> WHAT TO WORK ON: Transcribe exactly everything in the data below from the line containing "Contact Us (159, 2403)" down to the line containing "观察 (1002, 125)", both lines included and nothing further.

══ AVAILABLE DATA ══

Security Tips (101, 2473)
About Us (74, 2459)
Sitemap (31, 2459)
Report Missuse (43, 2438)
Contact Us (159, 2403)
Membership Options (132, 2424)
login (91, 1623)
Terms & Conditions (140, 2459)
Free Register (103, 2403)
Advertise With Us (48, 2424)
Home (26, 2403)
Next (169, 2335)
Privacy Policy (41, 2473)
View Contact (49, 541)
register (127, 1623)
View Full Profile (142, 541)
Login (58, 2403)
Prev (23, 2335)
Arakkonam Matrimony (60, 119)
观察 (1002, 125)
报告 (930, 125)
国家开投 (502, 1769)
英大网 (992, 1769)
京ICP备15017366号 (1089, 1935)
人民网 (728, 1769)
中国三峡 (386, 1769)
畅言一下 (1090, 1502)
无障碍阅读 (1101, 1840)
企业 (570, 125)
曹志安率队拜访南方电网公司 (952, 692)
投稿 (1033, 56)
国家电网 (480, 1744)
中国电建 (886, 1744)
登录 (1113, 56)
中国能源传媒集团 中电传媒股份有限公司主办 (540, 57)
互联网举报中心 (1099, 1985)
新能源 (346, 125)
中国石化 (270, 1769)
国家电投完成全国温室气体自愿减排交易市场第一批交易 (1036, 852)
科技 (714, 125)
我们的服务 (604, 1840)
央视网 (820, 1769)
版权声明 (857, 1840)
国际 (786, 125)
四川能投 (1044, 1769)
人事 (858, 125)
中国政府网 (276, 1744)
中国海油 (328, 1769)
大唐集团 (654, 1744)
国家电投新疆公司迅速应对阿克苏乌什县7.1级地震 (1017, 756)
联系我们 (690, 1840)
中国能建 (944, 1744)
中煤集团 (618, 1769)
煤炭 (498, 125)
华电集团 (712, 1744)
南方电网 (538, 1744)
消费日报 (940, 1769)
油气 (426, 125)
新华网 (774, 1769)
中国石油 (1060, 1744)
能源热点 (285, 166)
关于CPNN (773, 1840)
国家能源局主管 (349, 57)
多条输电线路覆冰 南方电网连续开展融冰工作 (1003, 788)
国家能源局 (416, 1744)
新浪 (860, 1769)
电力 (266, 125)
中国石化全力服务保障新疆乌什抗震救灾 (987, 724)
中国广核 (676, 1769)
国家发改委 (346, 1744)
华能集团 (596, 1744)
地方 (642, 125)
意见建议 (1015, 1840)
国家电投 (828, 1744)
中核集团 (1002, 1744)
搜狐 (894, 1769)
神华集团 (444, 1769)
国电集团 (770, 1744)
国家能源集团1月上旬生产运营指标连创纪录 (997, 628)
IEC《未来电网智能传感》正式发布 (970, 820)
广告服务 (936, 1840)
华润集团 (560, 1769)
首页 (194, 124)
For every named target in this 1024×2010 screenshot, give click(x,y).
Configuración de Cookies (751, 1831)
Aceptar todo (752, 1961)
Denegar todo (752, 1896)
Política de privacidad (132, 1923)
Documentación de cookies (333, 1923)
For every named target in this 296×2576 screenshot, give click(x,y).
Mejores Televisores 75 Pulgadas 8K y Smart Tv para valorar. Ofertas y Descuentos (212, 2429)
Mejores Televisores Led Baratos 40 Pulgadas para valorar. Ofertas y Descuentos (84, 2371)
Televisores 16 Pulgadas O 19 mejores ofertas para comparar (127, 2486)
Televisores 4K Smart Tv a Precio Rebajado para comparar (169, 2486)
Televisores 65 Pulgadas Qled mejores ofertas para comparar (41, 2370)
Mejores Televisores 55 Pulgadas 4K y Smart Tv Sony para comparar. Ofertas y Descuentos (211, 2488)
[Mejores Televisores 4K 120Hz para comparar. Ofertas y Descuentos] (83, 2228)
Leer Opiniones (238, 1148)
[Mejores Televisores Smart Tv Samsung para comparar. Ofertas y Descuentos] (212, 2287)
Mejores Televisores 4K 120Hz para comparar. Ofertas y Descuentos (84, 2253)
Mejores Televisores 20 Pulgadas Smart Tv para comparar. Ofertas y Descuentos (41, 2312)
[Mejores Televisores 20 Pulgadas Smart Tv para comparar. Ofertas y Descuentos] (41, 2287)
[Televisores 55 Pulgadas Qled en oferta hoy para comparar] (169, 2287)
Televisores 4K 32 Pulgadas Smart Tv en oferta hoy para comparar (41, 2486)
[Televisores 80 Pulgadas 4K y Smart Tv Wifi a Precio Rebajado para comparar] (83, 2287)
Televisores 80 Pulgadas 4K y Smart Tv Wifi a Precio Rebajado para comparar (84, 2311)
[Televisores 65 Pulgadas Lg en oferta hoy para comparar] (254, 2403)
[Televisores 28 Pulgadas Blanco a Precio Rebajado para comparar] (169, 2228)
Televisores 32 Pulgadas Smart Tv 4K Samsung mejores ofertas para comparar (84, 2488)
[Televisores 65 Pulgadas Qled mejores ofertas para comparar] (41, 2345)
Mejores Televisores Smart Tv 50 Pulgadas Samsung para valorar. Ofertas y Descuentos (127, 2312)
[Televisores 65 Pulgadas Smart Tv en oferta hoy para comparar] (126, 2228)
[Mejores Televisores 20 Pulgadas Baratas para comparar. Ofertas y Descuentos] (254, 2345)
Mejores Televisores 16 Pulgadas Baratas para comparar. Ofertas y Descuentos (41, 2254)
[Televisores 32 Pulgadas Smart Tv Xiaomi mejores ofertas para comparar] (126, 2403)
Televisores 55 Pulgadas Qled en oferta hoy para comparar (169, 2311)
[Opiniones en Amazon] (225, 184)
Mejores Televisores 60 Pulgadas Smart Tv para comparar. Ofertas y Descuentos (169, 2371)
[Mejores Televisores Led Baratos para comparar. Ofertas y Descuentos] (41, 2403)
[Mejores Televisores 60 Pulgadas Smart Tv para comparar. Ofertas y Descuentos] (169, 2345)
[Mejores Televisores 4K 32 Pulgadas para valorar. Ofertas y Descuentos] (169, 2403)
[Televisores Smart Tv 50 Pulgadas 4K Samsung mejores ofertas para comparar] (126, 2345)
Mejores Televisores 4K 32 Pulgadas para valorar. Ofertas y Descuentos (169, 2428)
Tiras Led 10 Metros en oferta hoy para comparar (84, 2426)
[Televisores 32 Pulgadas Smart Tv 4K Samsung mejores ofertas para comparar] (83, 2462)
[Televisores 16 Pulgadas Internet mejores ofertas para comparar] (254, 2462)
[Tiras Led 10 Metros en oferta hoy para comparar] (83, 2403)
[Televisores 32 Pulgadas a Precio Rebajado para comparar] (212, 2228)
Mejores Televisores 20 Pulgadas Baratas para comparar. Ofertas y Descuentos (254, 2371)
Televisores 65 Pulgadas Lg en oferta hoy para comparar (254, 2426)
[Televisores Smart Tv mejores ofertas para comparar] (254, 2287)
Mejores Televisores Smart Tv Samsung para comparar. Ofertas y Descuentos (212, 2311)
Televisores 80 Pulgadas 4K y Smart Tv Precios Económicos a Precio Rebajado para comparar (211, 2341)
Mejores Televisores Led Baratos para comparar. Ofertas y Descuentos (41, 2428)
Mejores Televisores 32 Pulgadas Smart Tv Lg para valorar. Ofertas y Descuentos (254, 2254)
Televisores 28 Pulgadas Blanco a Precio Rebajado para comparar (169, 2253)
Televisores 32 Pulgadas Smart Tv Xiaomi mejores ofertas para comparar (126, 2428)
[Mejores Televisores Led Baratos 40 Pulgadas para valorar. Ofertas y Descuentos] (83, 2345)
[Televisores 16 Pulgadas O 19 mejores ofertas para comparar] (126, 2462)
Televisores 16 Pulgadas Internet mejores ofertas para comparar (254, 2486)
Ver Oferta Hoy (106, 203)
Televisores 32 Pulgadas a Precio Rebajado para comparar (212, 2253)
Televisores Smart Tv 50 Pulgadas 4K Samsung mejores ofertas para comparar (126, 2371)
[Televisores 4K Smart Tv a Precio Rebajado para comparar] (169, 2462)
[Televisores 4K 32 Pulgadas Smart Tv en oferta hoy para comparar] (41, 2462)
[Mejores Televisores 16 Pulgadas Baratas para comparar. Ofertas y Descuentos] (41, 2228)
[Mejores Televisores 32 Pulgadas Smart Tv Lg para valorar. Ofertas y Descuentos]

═══

> WRITTEN REPLY:
Contact Us (159, 2403)
Membership Options (132, 2424)
login (91, 1623)
Terms & Conditions (140, 2459)
Free Register (103, 2403)
Advertise With Us (48, 2424)
Home (26, 2403)
Next (169, 2335)
Privacy Policy (41, 2473)
View Contact (49, 541)
register (127, 1623)
View Full Profile (142, 541)
Login (58, 2403)
Prev (23, 2335)
Arakkonam Matrimony (60, 119)
观察 (1002, 125)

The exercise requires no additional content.